EXERCISE: Rewrite the lines of the material starting at the line containing "Task: Click the staff" and ending at the line containing "Action: pos(47,339)", replacing "icon" with "symbol" and leaving everything else unchanged.

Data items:
Start
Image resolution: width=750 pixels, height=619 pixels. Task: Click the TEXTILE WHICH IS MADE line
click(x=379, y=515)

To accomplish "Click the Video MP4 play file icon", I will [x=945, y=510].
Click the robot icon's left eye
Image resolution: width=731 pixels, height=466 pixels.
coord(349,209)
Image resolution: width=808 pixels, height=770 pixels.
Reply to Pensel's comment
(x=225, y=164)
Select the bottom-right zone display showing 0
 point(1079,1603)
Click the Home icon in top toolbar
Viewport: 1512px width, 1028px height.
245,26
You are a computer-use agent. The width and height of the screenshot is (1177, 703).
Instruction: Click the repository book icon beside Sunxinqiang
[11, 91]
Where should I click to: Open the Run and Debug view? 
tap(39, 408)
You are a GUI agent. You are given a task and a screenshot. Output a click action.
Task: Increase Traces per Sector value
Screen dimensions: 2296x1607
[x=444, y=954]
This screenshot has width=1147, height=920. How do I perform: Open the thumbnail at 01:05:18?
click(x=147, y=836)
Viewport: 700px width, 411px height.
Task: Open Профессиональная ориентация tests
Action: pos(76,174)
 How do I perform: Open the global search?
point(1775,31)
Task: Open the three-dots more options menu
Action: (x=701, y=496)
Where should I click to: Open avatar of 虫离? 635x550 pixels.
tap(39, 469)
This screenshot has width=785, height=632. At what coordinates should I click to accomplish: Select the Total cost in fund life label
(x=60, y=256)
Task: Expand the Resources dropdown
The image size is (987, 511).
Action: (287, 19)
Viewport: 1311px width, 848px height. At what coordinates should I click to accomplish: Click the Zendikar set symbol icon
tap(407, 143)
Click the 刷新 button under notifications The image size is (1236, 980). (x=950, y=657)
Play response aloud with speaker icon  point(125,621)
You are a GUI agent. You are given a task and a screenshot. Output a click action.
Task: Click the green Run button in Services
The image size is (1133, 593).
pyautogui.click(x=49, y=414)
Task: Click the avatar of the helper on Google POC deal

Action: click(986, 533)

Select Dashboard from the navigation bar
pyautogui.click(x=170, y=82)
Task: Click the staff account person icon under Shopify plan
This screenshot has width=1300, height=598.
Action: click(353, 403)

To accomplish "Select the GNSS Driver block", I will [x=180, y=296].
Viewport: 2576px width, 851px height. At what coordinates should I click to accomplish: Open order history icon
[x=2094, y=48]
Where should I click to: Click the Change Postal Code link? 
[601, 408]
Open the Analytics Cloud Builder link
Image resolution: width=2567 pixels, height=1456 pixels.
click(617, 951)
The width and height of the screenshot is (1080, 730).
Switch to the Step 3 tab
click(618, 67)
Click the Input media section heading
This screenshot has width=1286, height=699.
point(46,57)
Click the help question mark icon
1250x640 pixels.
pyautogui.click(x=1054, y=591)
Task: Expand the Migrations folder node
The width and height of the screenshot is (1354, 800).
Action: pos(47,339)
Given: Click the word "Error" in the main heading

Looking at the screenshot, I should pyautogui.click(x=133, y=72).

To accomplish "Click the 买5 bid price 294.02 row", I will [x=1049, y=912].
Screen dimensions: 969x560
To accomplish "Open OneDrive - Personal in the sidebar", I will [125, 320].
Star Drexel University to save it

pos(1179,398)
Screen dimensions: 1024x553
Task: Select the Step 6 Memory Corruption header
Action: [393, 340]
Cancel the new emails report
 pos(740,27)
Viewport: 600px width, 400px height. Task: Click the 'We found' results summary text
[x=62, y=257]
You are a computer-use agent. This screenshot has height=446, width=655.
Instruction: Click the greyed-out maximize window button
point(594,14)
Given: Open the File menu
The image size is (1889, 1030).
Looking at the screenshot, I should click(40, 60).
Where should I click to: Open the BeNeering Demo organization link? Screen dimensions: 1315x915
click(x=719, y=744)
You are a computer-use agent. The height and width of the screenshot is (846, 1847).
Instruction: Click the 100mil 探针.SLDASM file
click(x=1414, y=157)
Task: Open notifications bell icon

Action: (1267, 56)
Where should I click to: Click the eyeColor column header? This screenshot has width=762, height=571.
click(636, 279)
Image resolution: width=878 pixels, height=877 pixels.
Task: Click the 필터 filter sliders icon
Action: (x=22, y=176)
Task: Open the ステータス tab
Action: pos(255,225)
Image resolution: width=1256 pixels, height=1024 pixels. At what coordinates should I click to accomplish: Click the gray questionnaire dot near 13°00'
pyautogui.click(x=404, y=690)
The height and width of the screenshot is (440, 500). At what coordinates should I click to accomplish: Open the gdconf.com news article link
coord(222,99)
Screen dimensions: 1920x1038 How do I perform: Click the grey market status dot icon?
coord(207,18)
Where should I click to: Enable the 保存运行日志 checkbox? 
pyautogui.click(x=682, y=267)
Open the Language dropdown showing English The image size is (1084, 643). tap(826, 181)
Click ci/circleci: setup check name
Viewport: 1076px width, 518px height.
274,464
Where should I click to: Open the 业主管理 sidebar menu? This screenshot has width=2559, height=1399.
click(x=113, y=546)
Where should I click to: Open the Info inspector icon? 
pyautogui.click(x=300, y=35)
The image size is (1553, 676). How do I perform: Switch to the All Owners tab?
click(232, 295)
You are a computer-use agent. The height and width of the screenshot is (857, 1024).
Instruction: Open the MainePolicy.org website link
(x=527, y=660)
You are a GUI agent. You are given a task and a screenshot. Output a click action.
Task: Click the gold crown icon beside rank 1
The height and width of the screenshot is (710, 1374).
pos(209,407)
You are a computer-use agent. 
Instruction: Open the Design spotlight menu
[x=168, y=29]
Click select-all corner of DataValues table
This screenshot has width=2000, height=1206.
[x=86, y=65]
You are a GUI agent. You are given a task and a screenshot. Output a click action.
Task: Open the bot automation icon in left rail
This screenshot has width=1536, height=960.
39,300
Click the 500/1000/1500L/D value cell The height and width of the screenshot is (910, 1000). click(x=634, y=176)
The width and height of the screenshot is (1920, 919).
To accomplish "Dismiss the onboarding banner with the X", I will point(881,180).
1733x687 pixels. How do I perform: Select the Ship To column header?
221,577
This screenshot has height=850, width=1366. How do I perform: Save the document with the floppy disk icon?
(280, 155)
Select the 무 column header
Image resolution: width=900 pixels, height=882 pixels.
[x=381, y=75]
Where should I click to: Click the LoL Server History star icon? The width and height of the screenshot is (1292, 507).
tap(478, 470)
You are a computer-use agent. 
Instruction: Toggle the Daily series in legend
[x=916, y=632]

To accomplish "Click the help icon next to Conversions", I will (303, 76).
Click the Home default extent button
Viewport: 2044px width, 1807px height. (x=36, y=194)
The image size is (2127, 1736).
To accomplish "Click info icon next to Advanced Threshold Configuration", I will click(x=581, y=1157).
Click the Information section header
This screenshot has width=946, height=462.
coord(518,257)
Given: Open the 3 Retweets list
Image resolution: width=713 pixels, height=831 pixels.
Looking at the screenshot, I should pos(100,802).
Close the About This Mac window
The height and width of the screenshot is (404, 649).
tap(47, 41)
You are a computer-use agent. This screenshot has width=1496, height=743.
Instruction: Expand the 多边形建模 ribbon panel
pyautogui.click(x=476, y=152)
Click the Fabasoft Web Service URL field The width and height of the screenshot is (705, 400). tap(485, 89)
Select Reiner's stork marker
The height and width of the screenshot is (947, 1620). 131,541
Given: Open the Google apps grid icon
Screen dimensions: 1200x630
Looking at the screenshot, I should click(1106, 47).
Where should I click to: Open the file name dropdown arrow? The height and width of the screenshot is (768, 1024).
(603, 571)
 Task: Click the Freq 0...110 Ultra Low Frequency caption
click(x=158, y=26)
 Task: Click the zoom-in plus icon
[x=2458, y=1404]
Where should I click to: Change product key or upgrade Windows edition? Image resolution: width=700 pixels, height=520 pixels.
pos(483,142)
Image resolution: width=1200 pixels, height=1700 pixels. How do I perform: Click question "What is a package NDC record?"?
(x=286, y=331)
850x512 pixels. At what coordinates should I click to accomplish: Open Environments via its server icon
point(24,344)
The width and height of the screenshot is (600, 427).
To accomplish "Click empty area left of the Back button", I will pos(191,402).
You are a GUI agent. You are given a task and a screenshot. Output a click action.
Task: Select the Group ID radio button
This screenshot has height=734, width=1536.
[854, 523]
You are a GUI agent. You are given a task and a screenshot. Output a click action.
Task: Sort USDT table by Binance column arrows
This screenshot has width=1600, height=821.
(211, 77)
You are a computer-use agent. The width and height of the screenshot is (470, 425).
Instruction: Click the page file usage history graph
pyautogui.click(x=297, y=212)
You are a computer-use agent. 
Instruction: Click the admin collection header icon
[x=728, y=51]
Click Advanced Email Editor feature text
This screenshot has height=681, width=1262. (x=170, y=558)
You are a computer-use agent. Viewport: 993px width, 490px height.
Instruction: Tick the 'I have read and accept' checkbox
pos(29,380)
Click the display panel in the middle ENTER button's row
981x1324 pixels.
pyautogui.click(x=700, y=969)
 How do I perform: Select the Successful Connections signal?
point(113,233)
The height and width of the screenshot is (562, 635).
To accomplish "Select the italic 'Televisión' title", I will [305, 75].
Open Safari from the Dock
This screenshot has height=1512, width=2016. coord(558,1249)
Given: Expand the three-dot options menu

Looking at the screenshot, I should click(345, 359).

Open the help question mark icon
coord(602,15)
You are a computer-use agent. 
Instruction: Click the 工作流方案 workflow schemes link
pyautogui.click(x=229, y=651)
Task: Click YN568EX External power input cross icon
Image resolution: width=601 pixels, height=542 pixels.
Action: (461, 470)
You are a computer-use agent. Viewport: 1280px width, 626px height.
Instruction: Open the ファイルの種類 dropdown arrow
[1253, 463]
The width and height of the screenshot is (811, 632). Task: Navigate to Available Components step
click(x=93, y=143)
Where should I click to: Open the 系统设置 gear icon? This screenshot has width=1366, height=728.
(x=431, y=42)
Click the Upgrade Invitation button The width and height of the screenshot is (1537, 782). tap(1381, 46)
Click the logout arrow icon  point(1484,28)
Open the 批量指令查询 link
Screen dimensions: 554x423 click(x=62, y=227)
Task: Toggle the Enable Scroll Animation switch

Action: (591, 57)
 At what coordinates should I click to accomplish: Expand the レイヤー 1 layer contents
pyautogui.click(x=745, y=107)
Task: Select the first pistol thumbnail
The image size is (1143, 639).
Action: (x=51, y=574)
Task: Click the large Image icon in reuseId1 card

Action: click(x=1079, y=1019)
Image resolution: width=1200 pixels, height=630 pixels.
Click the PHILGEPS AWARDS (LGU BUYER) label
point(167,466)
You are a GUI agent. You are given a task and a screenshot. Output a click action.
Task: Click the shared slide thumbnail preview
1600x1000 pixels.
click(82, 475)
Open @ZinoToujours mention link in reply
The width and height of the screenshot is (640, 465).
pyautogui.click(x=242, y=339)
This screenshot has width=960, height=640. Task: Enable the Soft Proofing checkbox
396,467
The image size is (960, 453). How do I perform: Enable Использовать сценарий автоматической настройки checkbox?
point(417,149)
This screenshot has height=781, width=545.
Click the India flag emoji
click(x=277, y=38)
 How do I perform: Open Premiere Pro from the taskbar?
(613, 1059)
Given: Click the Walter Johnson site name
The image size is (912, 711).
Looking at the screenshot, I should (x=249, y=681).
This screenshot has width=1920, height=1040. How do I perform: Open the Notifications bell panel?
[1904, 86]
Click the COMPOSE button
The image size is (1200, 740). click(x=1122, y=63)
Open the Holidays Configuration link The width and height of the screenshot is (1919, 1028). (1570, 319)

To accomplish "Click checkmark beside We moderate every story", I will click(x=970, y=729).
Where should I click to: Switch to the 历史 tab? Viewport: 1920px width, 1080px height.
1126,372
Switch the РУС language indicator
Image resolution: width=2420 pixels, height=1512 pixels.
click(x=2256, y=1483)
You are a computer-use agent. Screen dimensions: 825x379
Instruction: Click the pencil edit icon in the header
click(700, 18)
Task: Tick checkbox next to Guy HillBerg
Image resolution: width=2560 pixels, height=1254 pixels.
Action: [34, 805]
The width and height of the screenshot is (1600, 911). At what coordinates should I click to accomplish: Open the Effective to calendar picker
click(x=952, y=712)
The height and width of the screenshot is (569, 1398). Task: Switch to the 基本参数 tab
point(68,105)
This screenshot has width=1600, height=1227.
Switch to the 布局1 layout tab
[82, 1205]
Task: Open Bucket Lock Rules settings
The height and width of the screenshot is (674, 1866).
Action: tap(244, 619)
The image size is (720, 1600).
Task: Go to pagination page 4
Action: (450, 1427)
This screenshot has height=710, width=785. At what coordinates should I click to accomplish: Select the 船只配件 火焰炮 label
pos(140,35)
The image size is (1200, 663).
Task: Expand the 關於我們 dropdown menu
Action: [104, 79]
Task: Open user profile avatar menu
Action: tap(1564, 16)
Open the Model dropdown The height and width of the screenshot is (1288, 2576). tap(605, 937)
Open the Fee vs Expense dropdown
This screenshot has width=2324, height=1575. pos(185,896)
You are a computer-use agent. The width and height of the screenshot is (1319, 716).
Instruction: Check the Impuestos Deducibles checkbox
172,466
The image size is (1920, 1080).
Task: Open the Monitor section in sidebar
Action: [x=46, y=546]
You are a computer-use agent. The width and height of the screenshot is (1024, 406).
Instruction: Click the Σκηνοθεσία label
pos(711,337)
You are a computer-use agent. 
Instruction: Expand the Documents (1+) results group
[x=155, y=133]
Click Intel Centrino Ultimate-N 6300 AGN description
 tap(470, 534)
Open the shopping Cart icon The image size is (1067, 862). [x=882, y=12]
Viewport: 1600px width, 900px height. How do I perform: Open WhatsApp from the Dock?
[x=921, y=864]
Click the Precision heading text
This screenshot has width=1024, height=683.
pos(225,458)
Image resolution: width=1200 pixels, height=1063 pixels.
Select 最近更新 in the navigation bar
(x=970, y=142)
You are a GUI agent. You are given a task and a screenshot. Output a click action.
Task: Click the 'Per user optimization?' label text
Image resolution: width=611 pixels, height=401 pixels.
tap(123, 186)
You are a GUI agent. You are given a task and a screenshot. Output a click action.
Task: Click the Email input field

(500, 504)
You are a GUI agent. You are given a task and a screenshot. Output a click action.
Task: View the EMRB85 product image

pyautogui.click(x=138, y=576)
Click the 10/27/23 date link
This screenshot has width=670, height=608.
End
THE OUTPUT:
Task: Click the staff account person symbol under Shopify plan
This screenshot has width=1300, height=598.
Action: click(353, 403)

To accomplish "Select the GNSS Driver block", I will [x=180, y=296].
Viewport: 2576px width, 851px height. At what coordinates should I click to accomplish: Open order history symbol
[x=2094, y=48]
Where should I click to: Click the Change Postal Code link? 
[601, 408]
Open the Analytics Cloud Builder link
Image resolution: width=2567 pixels, height=1456 pixels.
click(617, 951)
The width and height of the screenshot is (1080, 730).
Switch to the Step 3 tab
click(618, 67)
Click the Input media section heading
This screenshot has width=1286, height=699.
point(46,57)
Click the help question mark symbol
1250x640 pixels.
pyautogui.click(x=1054, y=591)
Task: Expand the Migrations folder node
The width and height of the screenshot is (1354, 800).
Action: pos(47,339)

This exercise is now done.